One-Line Summary

Suzie Miller’s Prima Facie is both novel and indictment — a work that grips like a thriller yet burns like a manifesto.

Opening Impression

A former human-rights barrister, Miller writes with the precision of lived experience, turning legal language into emotional weaponry. What begins as courtroom drama becomes moral confrontation, asking who justice serves — and who it breaks.

Synopsis

Tessa Ensler’s ascent from working-class childhood to London’s criminal bar is shattered when she herself becomes a complainant in a sexual-assault case. Once master of cross-examination, she now faces the same credibility traps she used to win cases. The law she believed in turns predator.

Analysis

Structure: Theatre-sharp monologue energy; disciplined courtroom beats; relentless moral escalation.

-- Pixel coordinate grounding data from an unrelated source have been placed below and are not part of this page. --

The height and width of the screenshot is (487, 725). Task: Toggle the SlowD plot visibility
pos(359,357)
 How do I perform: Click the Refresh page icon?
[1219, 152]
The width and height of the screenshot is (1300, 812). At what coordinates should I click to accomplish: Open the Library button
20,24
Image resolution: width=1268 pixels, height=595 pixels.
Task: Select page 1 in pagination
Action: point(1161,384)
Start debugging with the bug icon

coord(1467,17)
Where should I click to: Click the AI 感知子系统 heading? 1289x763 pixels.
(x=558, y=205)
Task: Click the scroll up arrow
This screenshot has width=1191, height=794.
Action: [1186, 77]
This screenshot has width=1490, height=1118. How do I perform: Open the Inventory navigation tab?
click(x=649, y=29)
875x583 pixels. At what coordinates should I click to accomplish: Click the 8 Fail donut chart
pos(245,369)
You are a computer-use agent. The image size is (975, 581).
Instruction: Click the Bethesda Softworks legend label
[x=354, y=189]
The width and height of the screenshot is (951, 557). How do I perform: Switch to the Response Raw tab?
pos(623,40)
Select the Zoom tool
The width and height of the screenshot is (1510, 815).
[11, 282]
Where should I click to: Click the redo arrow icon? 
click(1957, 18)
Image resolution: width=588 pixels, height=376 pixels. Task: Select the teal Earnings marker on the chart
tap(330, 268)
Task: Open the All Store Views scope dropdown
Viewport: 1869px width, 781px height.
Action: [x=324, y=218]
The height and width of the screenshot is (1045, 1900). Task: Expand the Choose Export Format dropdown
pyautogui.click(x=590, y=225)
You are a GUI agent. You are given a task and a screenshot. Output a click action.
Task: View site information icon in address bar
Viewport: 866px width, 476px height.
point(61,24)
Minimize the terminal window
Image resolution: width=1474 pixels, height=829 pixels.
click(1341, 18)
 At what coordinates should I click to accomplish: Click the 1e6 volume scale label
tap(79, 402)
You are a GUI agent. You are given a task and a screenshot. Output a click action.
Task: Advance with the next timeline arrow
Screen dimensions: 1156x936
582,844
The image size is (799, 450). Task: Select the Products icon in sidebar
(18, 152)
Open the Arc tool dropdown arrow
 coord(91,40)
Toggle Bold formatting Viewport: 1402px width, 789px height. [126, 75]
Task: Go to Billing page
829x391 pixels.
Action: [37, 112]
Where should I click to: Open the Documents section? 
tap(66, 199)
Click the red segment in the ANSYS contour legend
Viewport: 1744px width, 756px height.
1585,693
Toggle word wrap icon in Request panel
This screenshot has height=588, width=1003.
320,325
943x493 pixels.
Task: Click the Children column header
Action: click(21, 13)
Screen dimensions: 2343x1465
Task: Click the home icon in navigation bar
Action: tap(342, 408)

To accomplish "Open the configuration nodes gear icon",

Characterisation: Tessa is fierce, brilliant, devastated — and rebuilding. A complex feminist protagonist built with precision and fury.

Style & Voice: Knife-clean prose, rhythmic and urgent, blending legal cadence with emotional rawness.

Themes: Consent, power, class, the violence of credibility tests; whether justice can exist inside structures built to silence.

Verdict

Prima Facie turns the courtroom into moral theatre. Blistering, humane, and necessary — a novel that cross-examines the reader as fiercely as its characters. Literature as evidence. Justice on trial.